COMMENT: Lost hospitals would have been perfect for reablement

This Comment, originally published as a letter to the editor in The Cornishman, 4 November 2021, can be downloaded as a pdf file here.

It was heartening to read in The Cornishman that our acute hospital at Treliske has set up a ‘reablement’ ward to help older patients regain their mobility and independence after treatment, while at the same time training healthcare workers in the skills that they need for this purpose. It is a hugely significant development for an acute hospital, because unlike the current official guidance (usually slavishly followed) it appreciates that older patients in particular need a stage of recovery and reablement between their treatment and discharge, and that providing this will release sorely needed beds and thereby allow a speedier flow of patients through the Emergency Department. It’s a good example of joined-up thinking! Congratulations to Frazer Underwood, who is spearheading this development.

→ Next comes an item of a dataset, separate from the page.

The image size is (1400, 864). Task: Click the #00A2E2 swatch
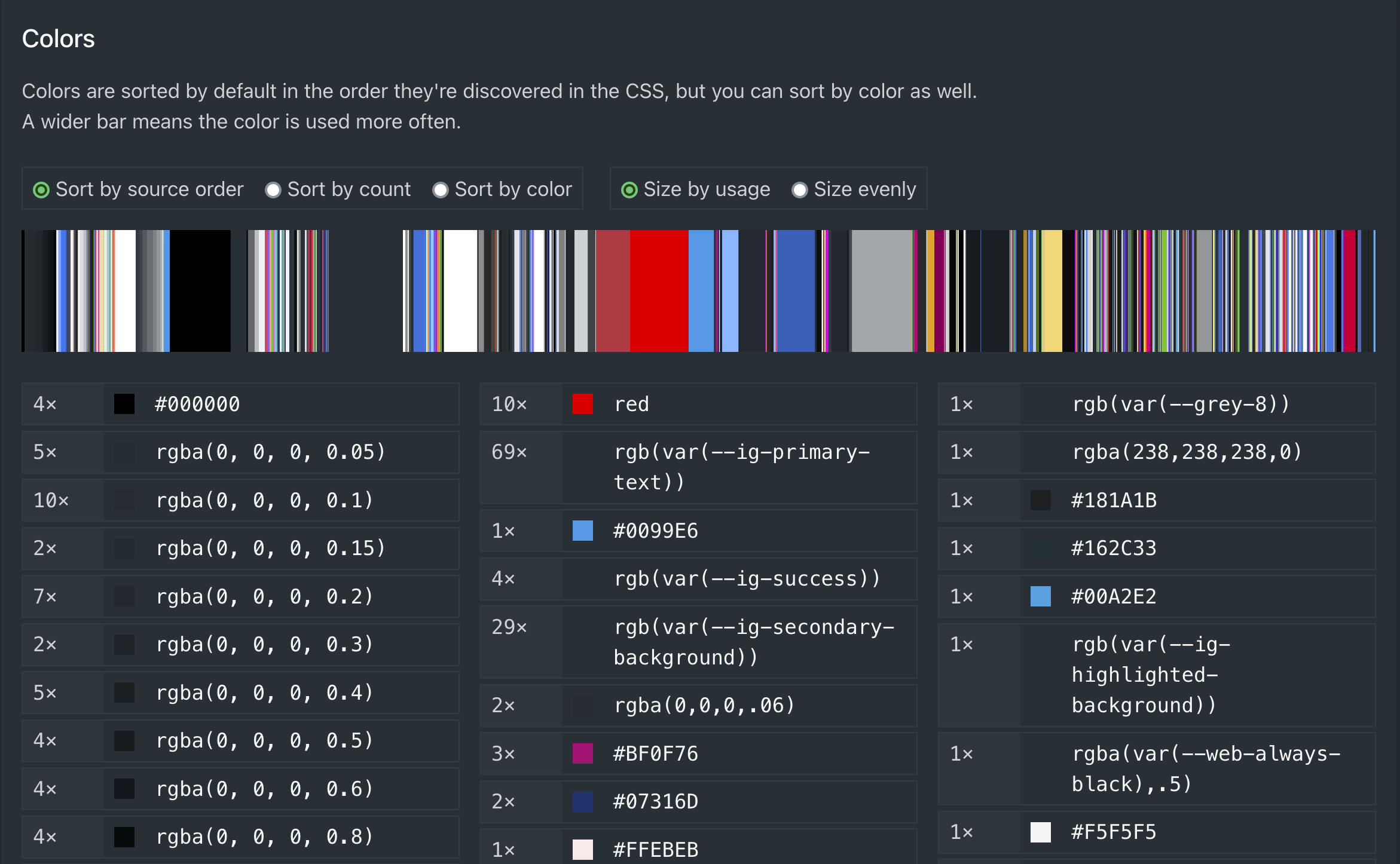[x=1040, y=596]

There is an important question here for Cornwall’s health and social care managers. Helping patients with recovery and reablement is not a new idea for hospitals, but in the past it has been carried out in community hospitals, with the acute hospitals providing major surgical and medical treatment. Unfortunately NHS Kernow, Cornwall’s clinical commissioning group, has been pigheadedly insisting that we are over-provided with hospital beds, and has been doing its level best to close community hospitals. The Edward Hain hospital in St Ives is the latest to go under, leaving Penwith with none and local residents who are still recovering from treatment discharged from Treliske to a care home or one of the remaining community hospitals up to 70 miles from their home territory. It’s good that the deficiency in recovery and reablement services is being remedied now, but should it have been left to Treliske to do it?

NHS Kernow is currently in the process of being absorbed into Cornwall’s new Integrated Care System. It is to be hoped that a more insightful approach to the role of community hospitals will prevail from now on. A good start would be to integrate all Cornwall’s NHS hospitals, acute and community, under a single management.